Userland went stomping all over the device state that the kernel thinks
it controls since you went and turned on the KMS option asserting "I'm
not going to run old userland", so the GPU got hung, and further
software using the GPU hung, and then somebody waiting for someone else
finishing using the GPU (struct_mutex) got hung.

The only proposal to prevent it is to use the "don't let userland map my
PCI device any more" support we now have available to us, which would
make X fail early on.  The unfortunate side-effect of that is that we
lose the ability to run incredibly useful userland debug tools that do
read-only access to registers.  We're moving bits of those into debugfs
for 2.6.30, but it's work that's not done even for the tools we have
today.

-- 
Eric Anholt
eric@anholt.net                         eric.anholt@intel.com



[-- Attachment #2: This is a digitally signed message part --]
[-- Type: application/pgp-signature, Size: 197 bytes --]

^ permalink raw reply	[flat|nested] 15+ messages in thread

* Re: i915 X lockup
  2009-02-28  9:00               ` Eric Anholt
@ 2009-02-28 18:24                 ` Bruno Prémont
  2009-02-28 19:57                   ` Eric Anholt
  0 siblings, 1 reply; 15+ messages in thread
From: Bruno Prémont @ 2009-02-28 18:24 UTC (permalink / raw)
  To: Eric Anholt
  Cc: Andrew Morton, Jiri Slaby, Sitsofe Wheeler, airlied, keithp,
	dri-devel, Linux kernel mailing list

On Sat, 28 February 2009 Eric Anholt <eric@anholt.net> wrote:
> On Sat, 2009-02-28 at 00:47 -0800, Andrew Morton wrote:
> > The kernel deadlocked on struct_mutex, did it not?  That's a kernel
> > bug regardless of what userspace you're running.
> > 
> > Do we know why this happened?
> 
> Userland went stomping all over the device state that the kernel
> thinks it controls since you went and turned on the KMS option
> asserting "I'm not going to run old userland", so the GPU got hung,
> and further software using the GPU hung, and then somebody waiting
> for someone else finishing using the GPU (struct_mutex) got hung.
> 
> The only proposal to prevent it is to use the "don't let userland map
> my PCI device any more" support we now have available to us, which
> would make X fail early on.  The unfortunate side-effect of that is
> that we lose the ability to run incredibly useful userland debug
> tools that do read-only access to registers.  We're moving bits of
> those into debugfs for 2.6.30, but it's work that's not done even for
> the tools we have today.

I also saw/see Xorg lockup...

I'm running xf86-video-intel-2.6.1 (2.6.2 released only very recently)
and kernel with KMS disabled (KMS not capable of getting framebuffer
properly configured it seems, at least display remains black)

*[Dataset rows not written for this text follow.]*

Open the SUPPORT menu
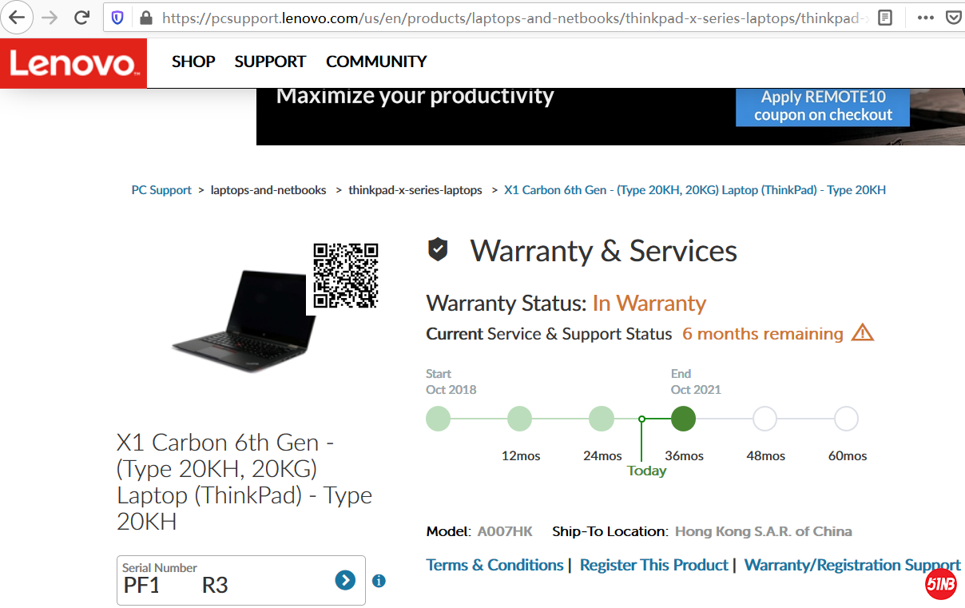 (x=270, y=62)
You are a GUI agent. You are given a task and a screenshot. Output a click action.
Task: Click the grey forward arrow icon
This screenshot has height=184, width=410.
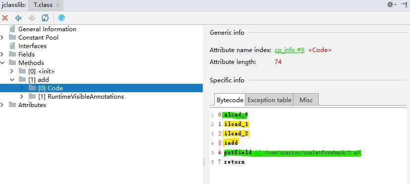pos(32,18)
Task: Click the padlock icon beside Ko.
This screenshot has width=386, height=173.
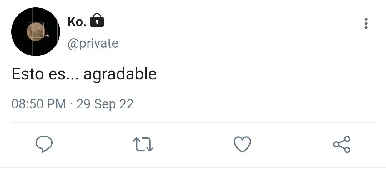Action: pyautogui.click(x=97, y=21)
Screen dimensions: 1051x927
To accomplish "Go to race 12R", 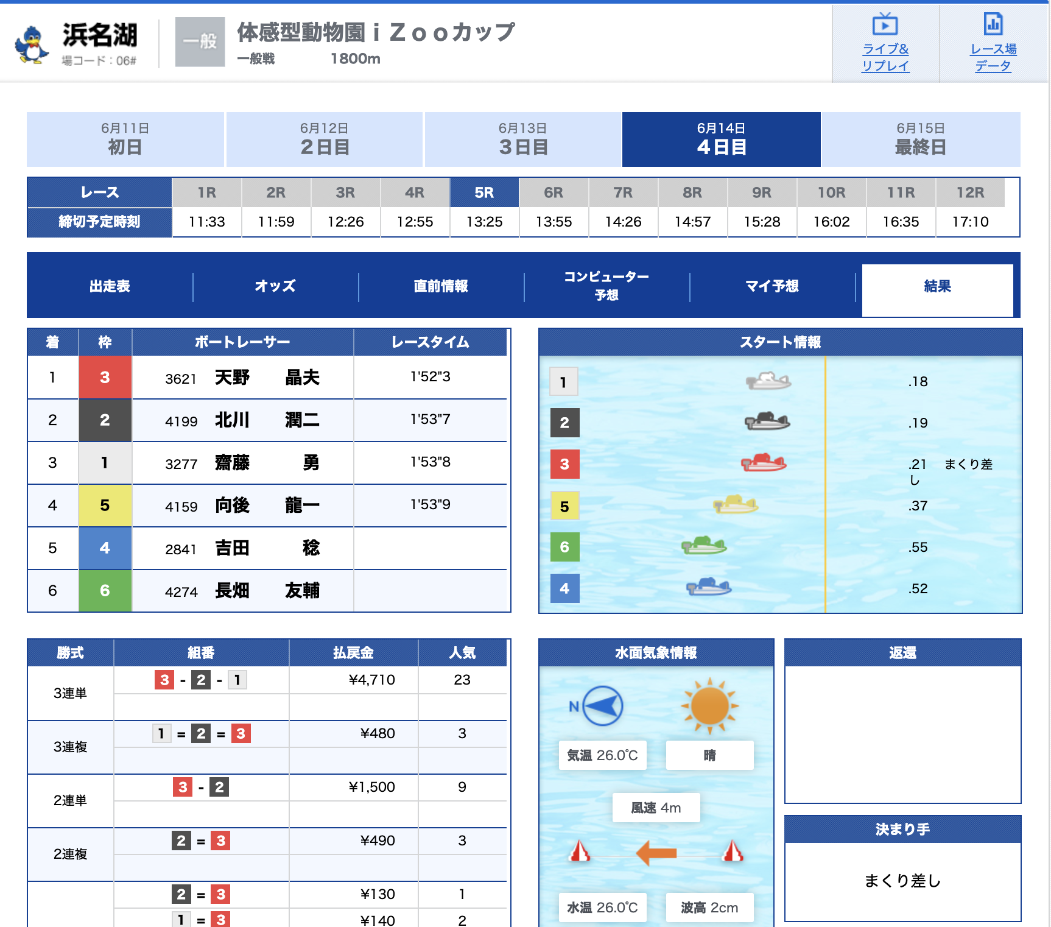I will point(970,193).
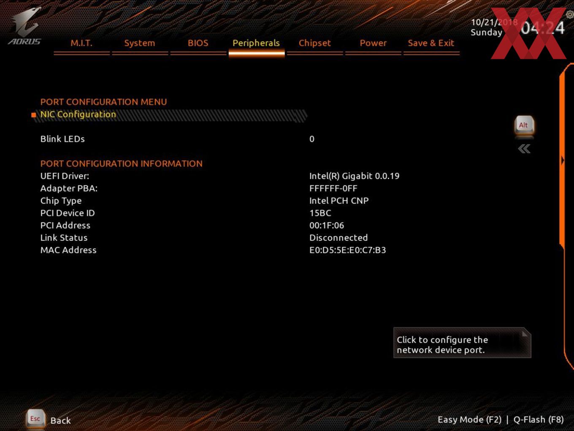574x431 pixels.
Task: Open the M.I.T. tab
Action: (x=81, y=43)
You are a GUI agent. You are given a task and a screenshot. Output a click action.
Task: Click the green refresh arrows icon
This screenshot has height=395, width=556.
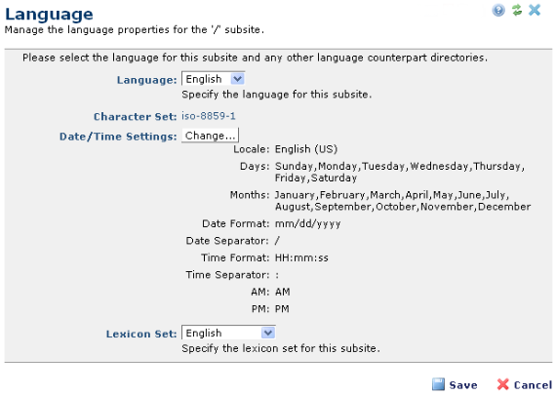point(517,10)
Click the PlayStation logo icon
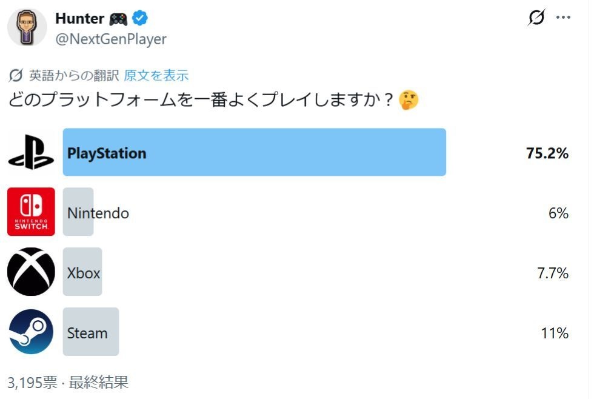Screen dimensions: 594x399 tap(31, 152)
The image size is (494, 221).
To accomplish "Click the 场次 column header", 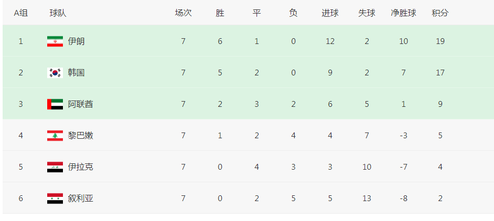I will point(183,13).
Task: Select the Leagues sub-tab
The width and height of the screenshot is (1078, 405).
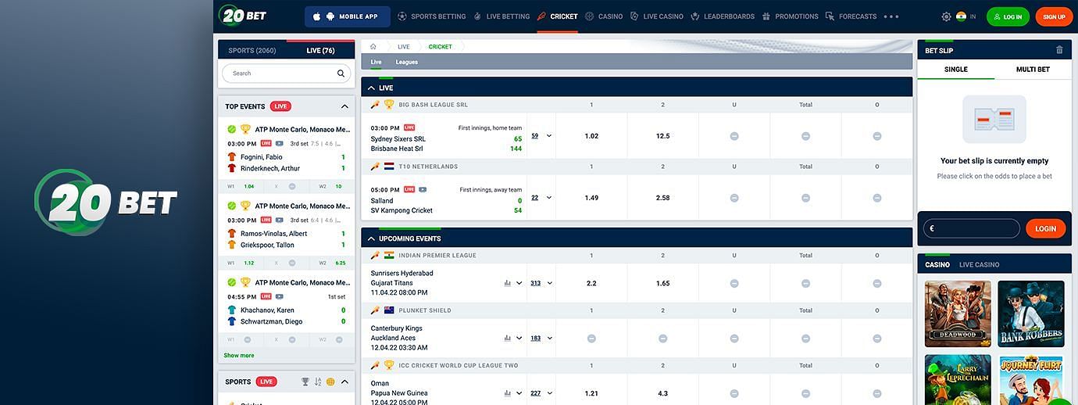Action: [406, 62]
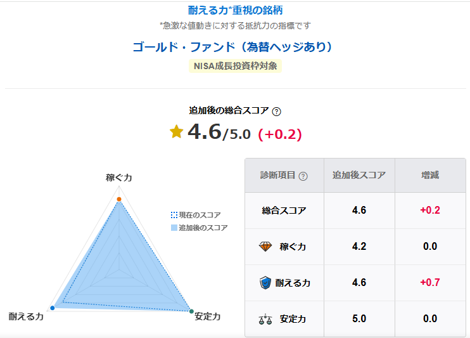Click the 稼ぐ力 diamond icon
470x338 pixels.
click(265, 246)
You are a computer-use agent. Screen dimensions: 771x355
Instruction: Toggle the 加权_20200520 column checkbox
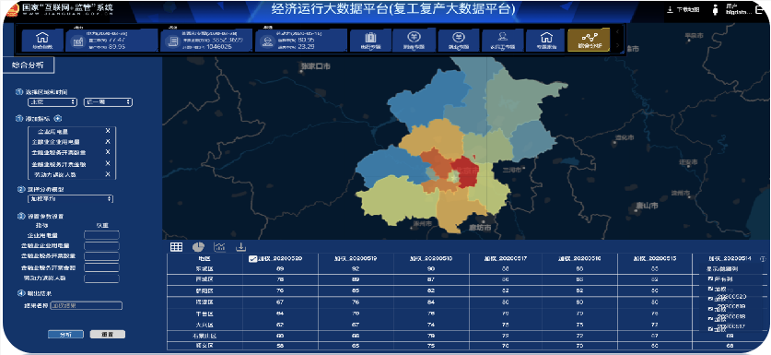point(252,259)
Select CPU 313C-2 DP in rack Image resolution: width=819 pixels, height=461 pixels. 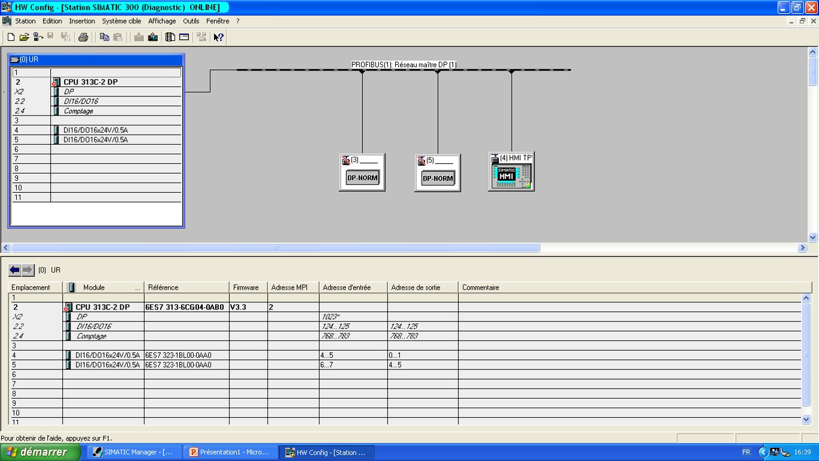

For me it's a deadlock between intel driver dispatching GEM requests
and events (see log below).
For me each time it happends was while interacting with a webbrowser,
though it does not happend very often.

Connecting to the notebook via ssh I can kill -KILL Xorg (kill -TERM
does not work).
When doing this GPU gets at least confused though in order to get
vesafb back working it's sufficient to start Xorg with vesa driver
(running with intel driver before rebooting leads to locked X and
need to retry the killing)

Bruno


Graphics card:
00:02.0 VGA compatible controller: Intel Corporation 82852/855GM Integrated Graphics Device (rev 02) (prog-if 00 [VGA controller])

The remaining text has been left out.